Provérbios Provados noutras casas:

sexta-feira, 24 de novembro de 2017

Provérbio provado nada emocionado

A Felismina criou-se como pôde. Cedo orfã de mãe, era com o pai militar que partilhava os seus dias. O irmão, mais velho dez anos, partira no dia em que a mãe partira, tinha Felismina oito anos. Nunca soube nada dele, a não ser que se chamava José Falcão como o pai, cheirava a tabaco que tresandava e emigrou para França. Vou à procura de uma vida melhor, disse-lhe após o funeral, acontecimento que Felismina aguentou estoicamente sem verter uma lágrima para não decepcionar o pai. Levou dois fatos de Domingo, a Bíblia que era da mãe e um volume de Português Suave sem filtro. Levou também os últimos sorrisos que houve lá por casa.
O José Falcão pai era sisudo e mal humorado. Felismina nunca soube exactamente o que ele fazia: quando tinha de preencher algum formulário com a profissão do pai escrevia simplesmente militar, e se lho perguntavam dizia simplesmente militar, encolhendo os ombros quando indagavam da patente. Ora, alguma coisa há-de ser, capitão, alferes ou soldado raso, minha querida!, disse-lhe uma vez a Dona Maria dos Anjos, a única vizinha que às vezes vinha saber se ela precisava de alguma coisa. A Dona Maria dos Anjos não fazia perguntas: tinha o irritante hábito de lançar exclamações para o ar e ficar à espera de uma reacção. Com a Felismina não tinha sorte nenhuma, ela era tímida e pouco conversadora e despachada só nas lides caseiras, que desempenhava de uma penada para depois ter tempo para mergulhar na leitura.

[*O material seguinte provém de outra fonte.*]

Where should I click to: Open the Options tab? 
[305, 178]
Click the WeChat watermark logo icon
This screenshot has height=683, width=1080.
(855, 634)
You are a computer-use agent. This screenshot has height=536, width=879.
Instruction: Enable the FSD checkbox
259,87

Lá em casa não podia haver barulho, o pai não gostava de música e raramente ligava a televisão, limitando-se a ficar sentado num cadeirão a seguir ao jantar, olhando o vazio com uma expressão feroz, até que as pálpebras se semicerravam e se ia deitar sem nunca despir a farda. Era então que Felismina se dedicava a ler, esperando que o pai não acordasse para a obrigar a apagar a luz, às vezes nas passagens mais emocionantes. Eram as colegas que lhe forneciam os livros, já que a Dona Maria dos Anjos só coleccionava o que dissesse respeito a Fátima e aos três pastorinhos. Como tinha de ir direitinha para casa após a escola, era esse todo o convívio que tinha: vê lá que livro trazes amanhã para me emprestar! Devolvia-os rapidamente e tão estimados como lhe vinham parar às mãos. Mas de histórias de amor não gostava, achava tudo muito rebuscado e era-lhe difícil crer em tantas emoções de gente que não se sabia controlar em ambientes invulgarmente perfumados. Para ela, romance era um livro com mais de duzentas páginas.

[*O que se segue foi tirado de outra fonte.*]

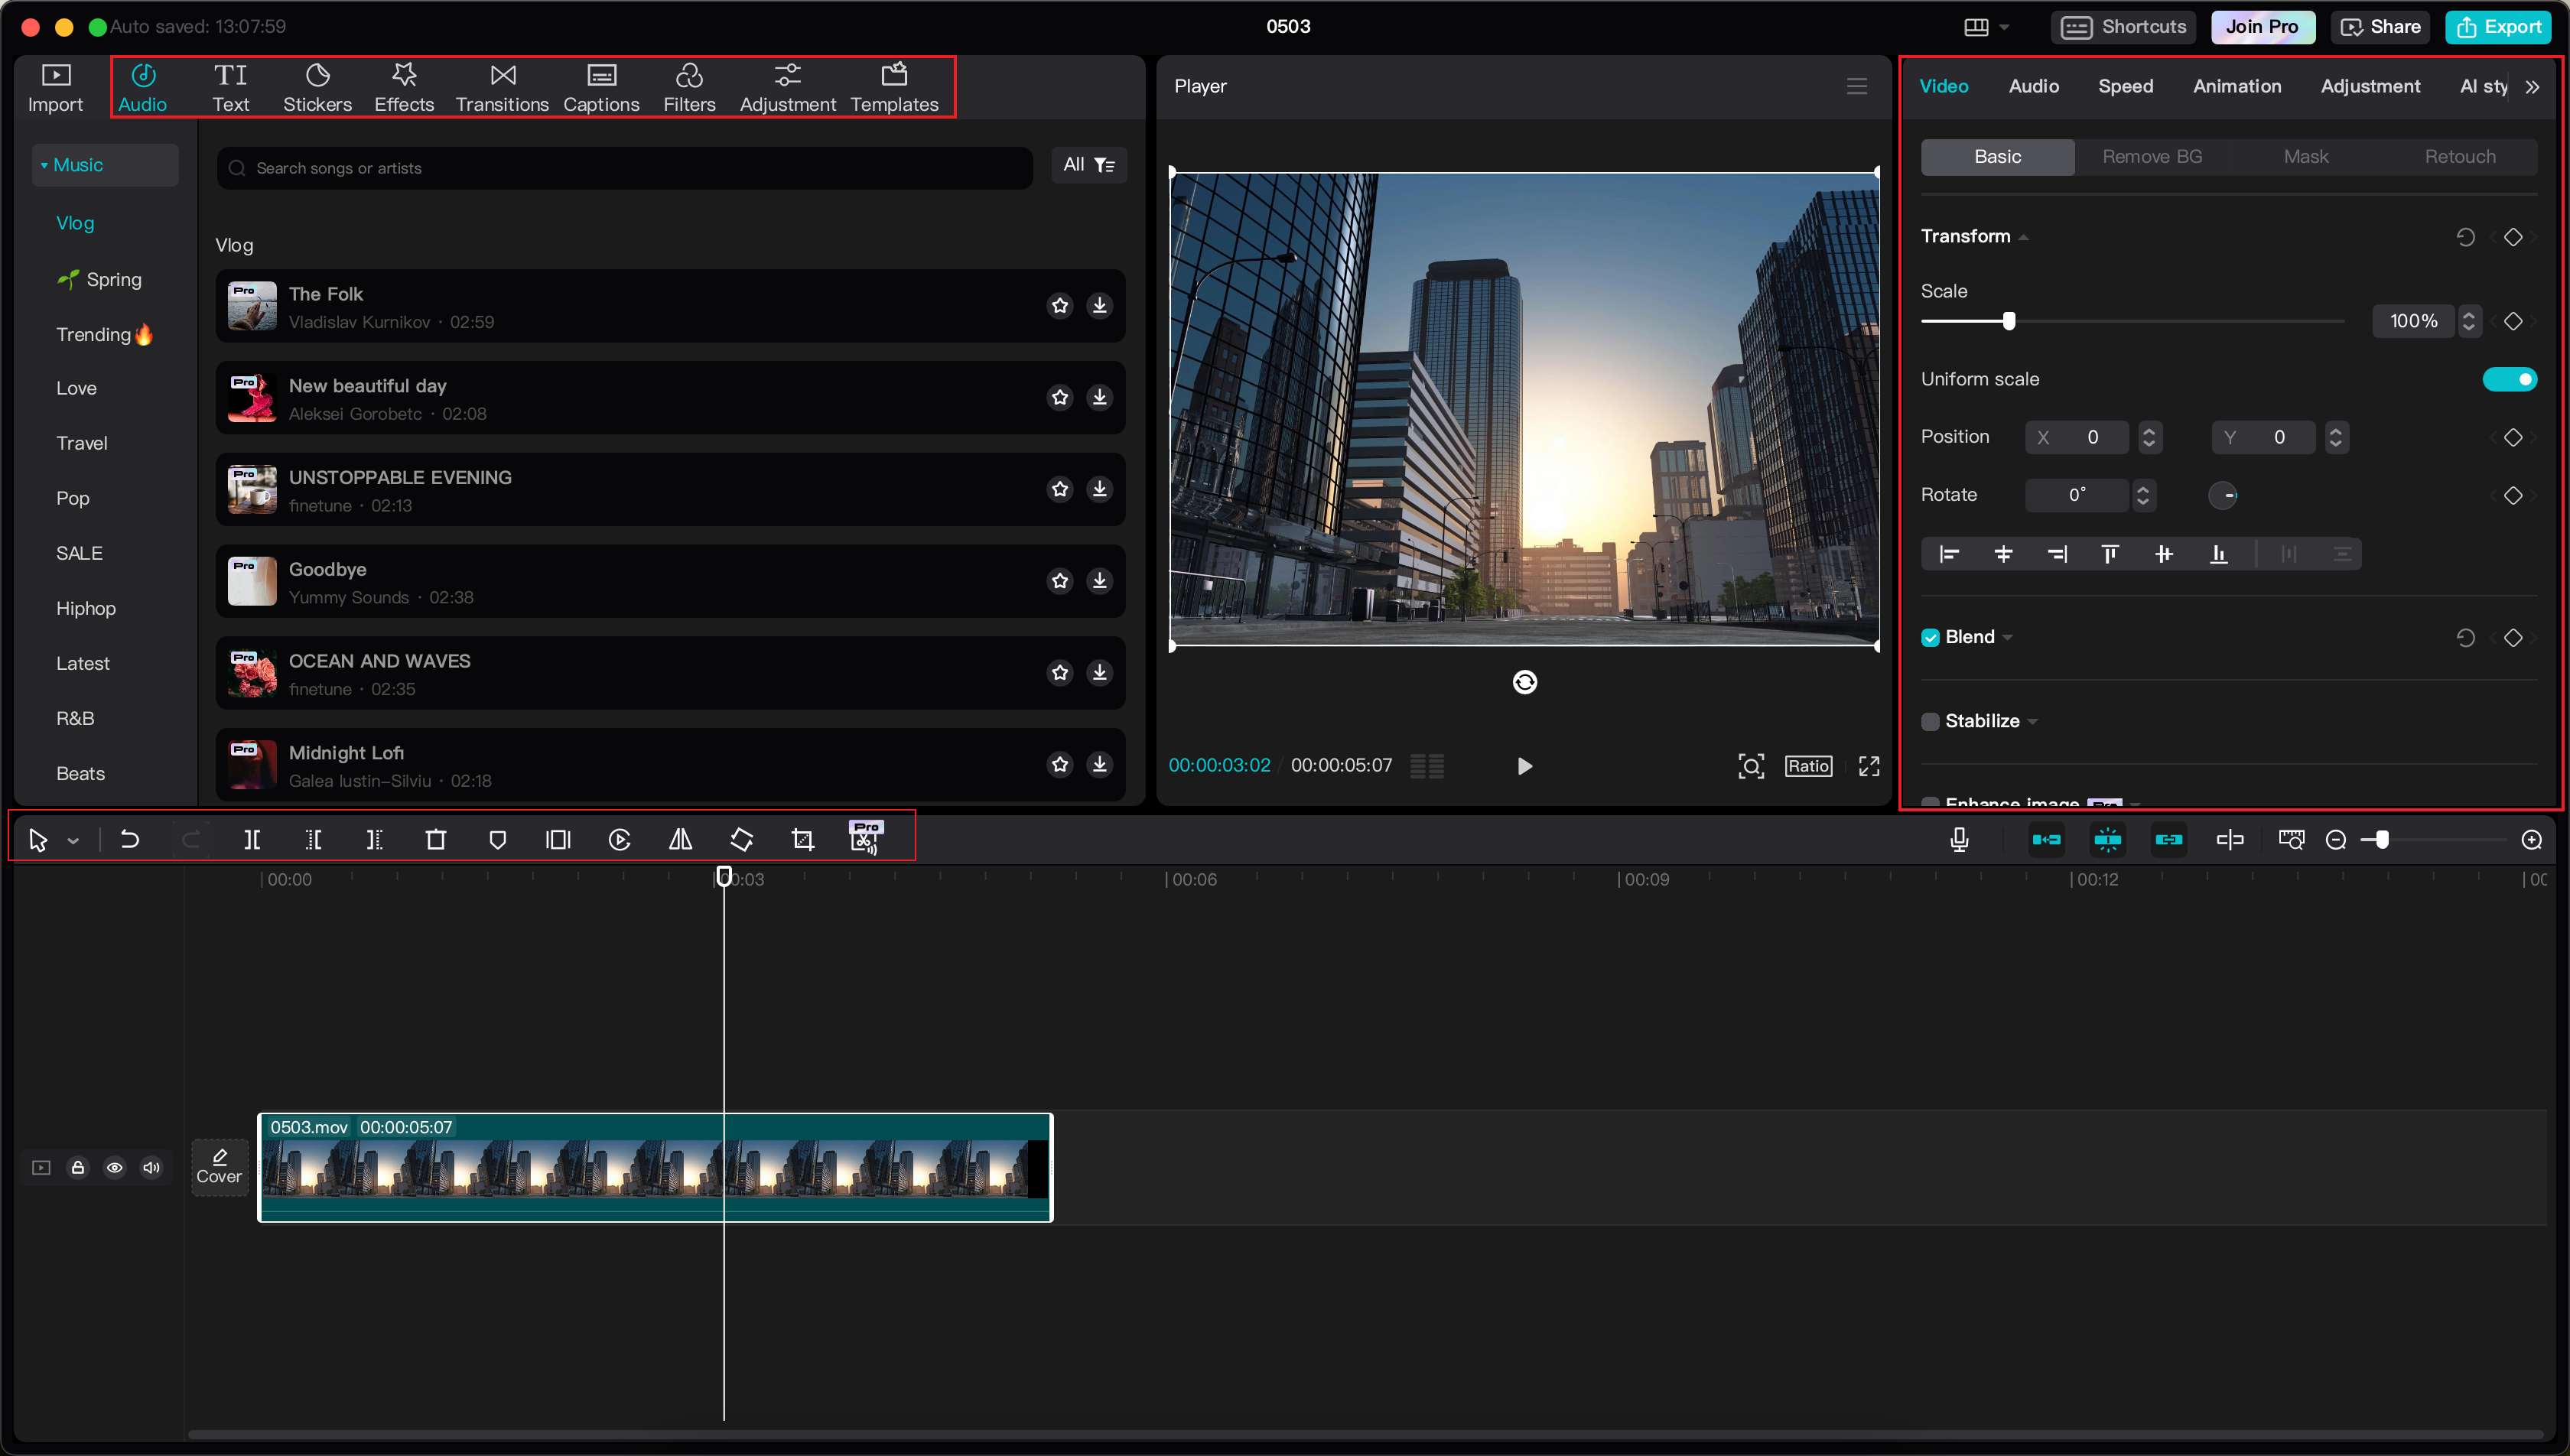Click the 0503.mov clip in timeline
The width and height of the screenshot is (2570, 1456).
tap(655, 1167)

Quando tinha vinte anos e conheceu o Carlos, vinte anos mais velho, aceitou sem expressão o anel e a benção do pai, que nesse dia teve um esgar semelhante a um sorriso e até deixou a Dona Maria dos Anjos trazer um chá e uns bolinhos enquanto exclamava muito afogueada vamos ter casamento!
A Felismina disse aceito sem pestanejar no altar, mas nunca devolveu a Carlos uma frase mais ternurenta ou uma carícia fora das quatro paredes do leito.
Um dia bateram-lhe à porta. Pensou que o marido se tinha esquecido das chaves. Foi abrir e mal reconheceu a figura. Sou o José Falcão, o teu irmão. Sentiu um cheiro familiar e, enxugando uma lágrima, foi buscar-lhe um cinzeiro e dispôs-se então a conversar.